The Housing Consumers Protection Measures Act of 1998 made one thing legally required: every new home built for sale must be enrolled with the National Home Builders Registration Council (NHBRC). Owner-builders are exempt — but only if you can demonstrate to the NHBRC, in writing, that you are genuinely owner-building.
If you've hired a contractor, the home must be enrolled. No exceptions.
What enrolment actually covers
NHBRC enrolment gives the homeowner a 5-year structural warranty on the building. The warranty has three tiers:
- 3 months — finishes (paint, doors, snags)
- 12 months — non-structural defects (plumbing, electrical, finishes)
- 5 years — major structural defects (foundations, slab, walls, roof structure)
If your builder disappears, goes insolvent, or refuses to fix structural defects, the NHBRC steps in. It is the single most important piece of paper in a residential build.
What it costs in 2026
Enrolment is a sliding-scale percentage of the home's market value (May 2026 figures, sourced from nhbrc.org.za):
- Up to R 500 000 — 1.30%
- Next R 500 000 (to R 1m) — 1.00%
- Next R 1m (to R 2m) — 0.75%
- Next R 3m (to R 5m) — 0.50%
Maximum fee per home: R 34 000.
A R 2 000 000 home enrols at roughly R 23 500. A R 4 000 000 home at roughly R 33 500. The fee is paid by the homeowner, but it is almost always invoiced through the builder — confirm in writing who pays and when.
The four things to check before paying
- The builder is registered. Search the NHBRC register at nhbrc.org.za. The builder must have a current registration number.

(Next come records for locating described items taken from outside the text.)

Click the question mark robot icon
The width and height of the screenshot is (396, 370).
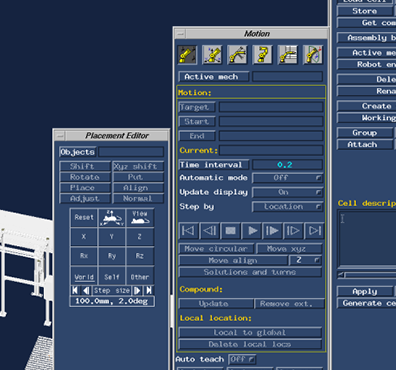(x=263, y=55)
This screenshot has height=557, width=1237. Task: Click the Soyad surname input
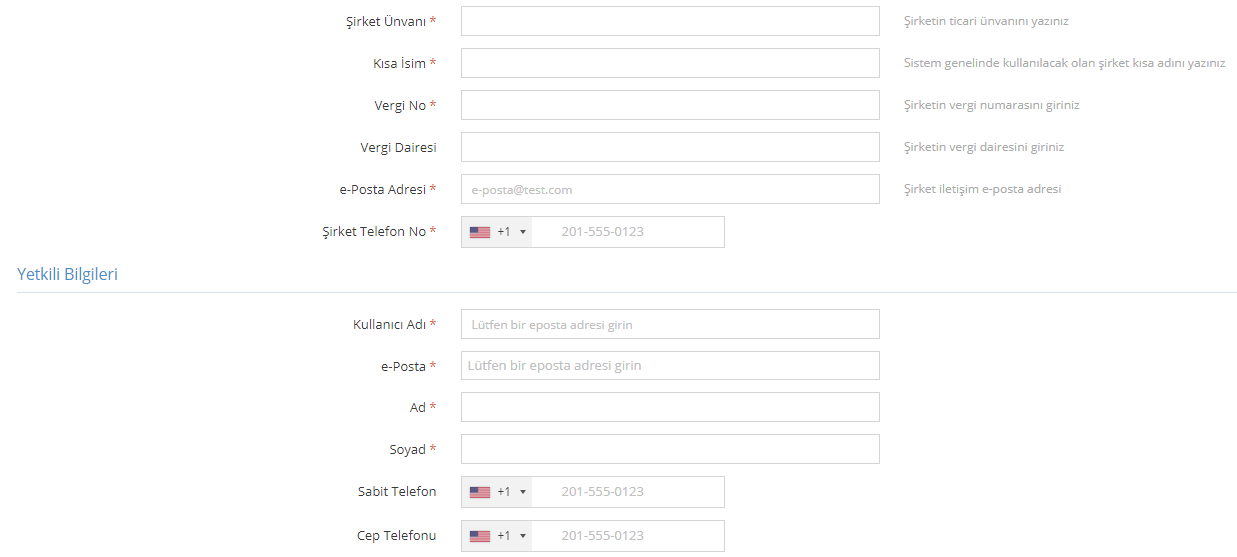click(x=670, y=449)
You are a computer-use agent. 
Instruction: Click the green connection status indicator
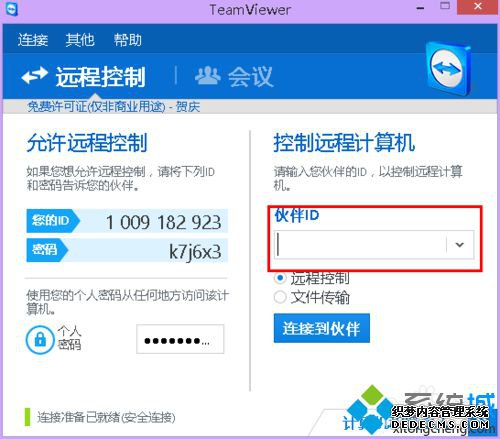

- The annual fee is current. Builders pay R 526.32 / year. An expired registration voids enrolment.
- The home enrolment has been lodged. Ask for the enrolment certificate and verify the home reference number on the NHBRC website.
- The enrolment was lodged before construction began. Late enrolment is sometimes allowed — but it is messy, expensive and exposes you to extra fees.
Common builder lines, decoded
"We'll register it later."
Don't. Demand the certificate before the first stage payment.
"It's a small build, NHBRC doesn't apply."
It applies. Owner-builder exemption is the only loophole, and it requires you to apply for it directly.
"We'll just declare a lower value to save money."
This is fraud, by both parties. If you ever need to claim, the under-declaration voids your cover.
What happens if something goes wrong
NHBRC investigations take 90–180 days from a written complaint. The Council can:
- Order the builder to repair at the builder's cost
- Authorise repair work and recover from the builder
- Suspend or de-register the builder
- Use the NHBRC fund to pay repairs if the builder is insolvent
The fund has paid out to homeowners every year since the Act came into effect. It works — but only if your home was enrolled in the first place.
The bottom line
NHBRC enrolment is cheap insurance against the largest investment most South Africans will ever make. Don't skip it. Don't let a builder skip it. And don't pay a cent towards your first stage until the enrolment certificate is sitting in your inbox.